A beautiful but unfortunately deceased Jambu Fruit Dove (Ptilinopus jambu), a near threatened (IUCN conservation status) mangrove/rain forest species, but inexplicably found dead at the void deck of HDB estate. (Investigators suspect suicide but are not ruling out fowl play). Spotted by Veron Pwa at her void deck

Source: Sean Yap Instagram

An undergrad reported this dead male Jambu Fruit Dove , listed as near-threatened by the IUCN, today. The bird was found at the base of an apartment block with no apparent external injuries and no signs of head trauma, except that the neck felt unusually loose. Will have to dissect the bird to determine cause of death.

Source: David Tan, on Dead Birds Facebook Group

It’s been a busy morning! I received a call at 9am this morning informing me of a dead Coppersmith Barbet (Psilopogon haemacephalus) near Chinatown. The bird was found alive on the ground being harassed by a cat, and it died shortly after of unknown causes despite the rescuer’s intervention.

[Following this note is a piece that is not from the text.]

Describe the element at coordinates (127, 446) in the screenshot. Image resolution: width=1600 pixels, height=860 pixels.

The second carcass is that of an Indian Cuckoo (Cuculus micropterus), a common winter visitor and passage migrant through Singapore, that unfortunately died near the Chinese Library at NUS. I’m not entirely sure what the cause of death was, but the bird was found near to a glass wall (indicative if windowstrike) but it also had a gaping wound on its neck (which could have been caused by a predator, or a post-mortem injury).

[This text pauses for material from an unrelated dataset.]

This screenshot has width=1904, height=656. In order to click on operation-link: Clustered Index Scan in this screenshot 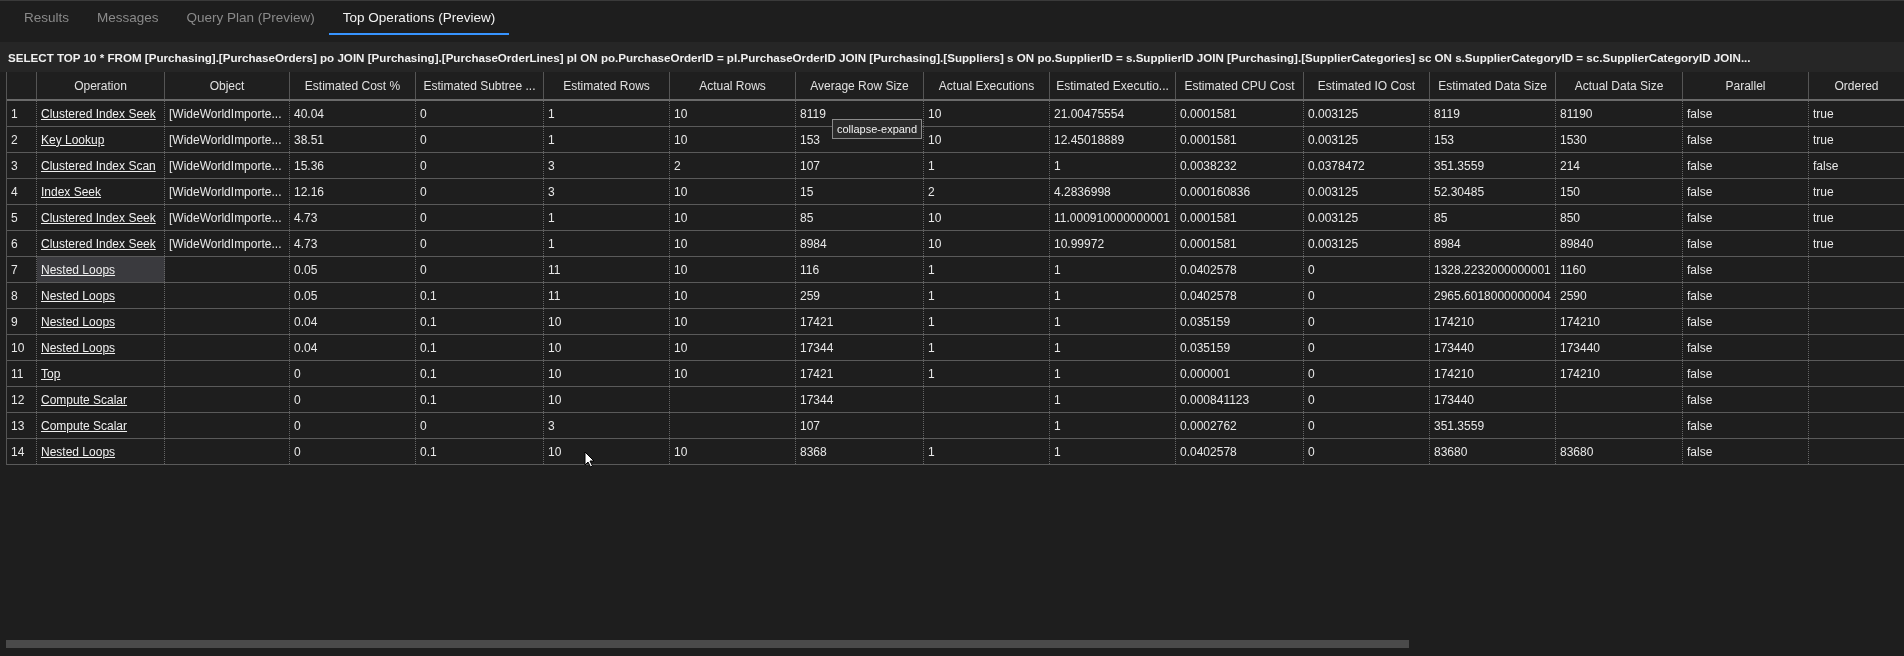, I will do `click(98, 166)`.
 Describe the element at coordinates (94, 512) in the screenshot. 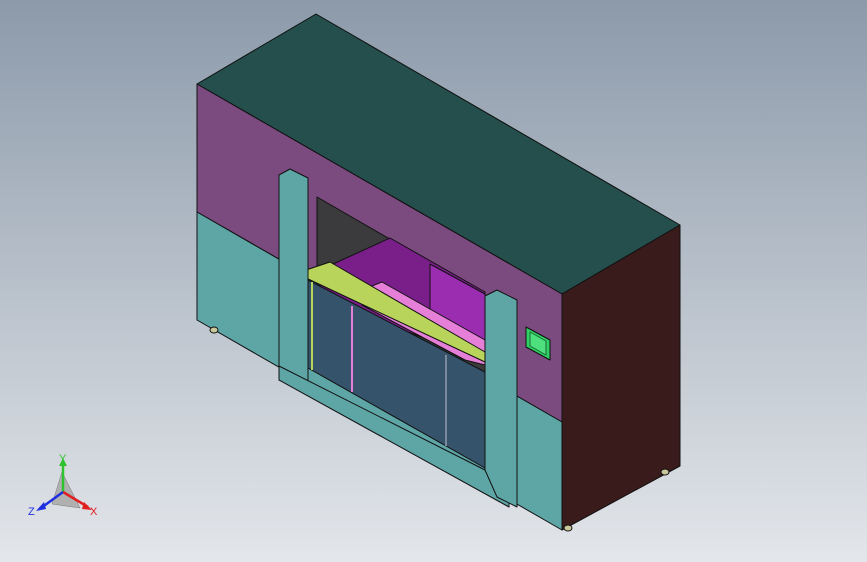

I see `x-axis-label: X` at that location.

Source: David Tan Instagram

Picked up this owl carcass on 23 March 2014 after it collided with a building and thought it was just an ordinary Brown Boobook (Ninox scutulata), which is known to reside in and migrate through Singapore.

After a tip off from a fellow ornithologist, I took a closer look at the wing formula and surprise, surprise, it’s actually a Northern Boobook (Ninox japonica), a new species record for Singapore and a considerable extension of the species’s migratory range southward down the Malay Peninsula.

My colleagues and I have published a paper based on this carcass and several other recent records of the species in the region, which is available here: DNA reveals long-distance partial migratory behavior in a cryptic owl lineage

Source: David Tan, on Dead Birds Facebook Group

Sometimes there’s nothing like a little brown job to give the old grey cells a good workout. Picked up the slightly desiccated carcass of this small brown bird yesterday (approx 11cm from bill to tail), which triggered a long discussion in the lab over its identity. Thus far the consensus is that it’s either an Abbott’s Babbler (Malacocincla abbotti), or a really undersized Reed Warbler (Acrocephalus sp). We’ll probably have to sequence the CO1 or cytb gene at some point to confirm its identity.

Source: David Tan, on Dead Birds Facebook Group

This bird has apparently been confirmed to be a Black-browed Reed Warbler (Acrocephalus bistrigiceps).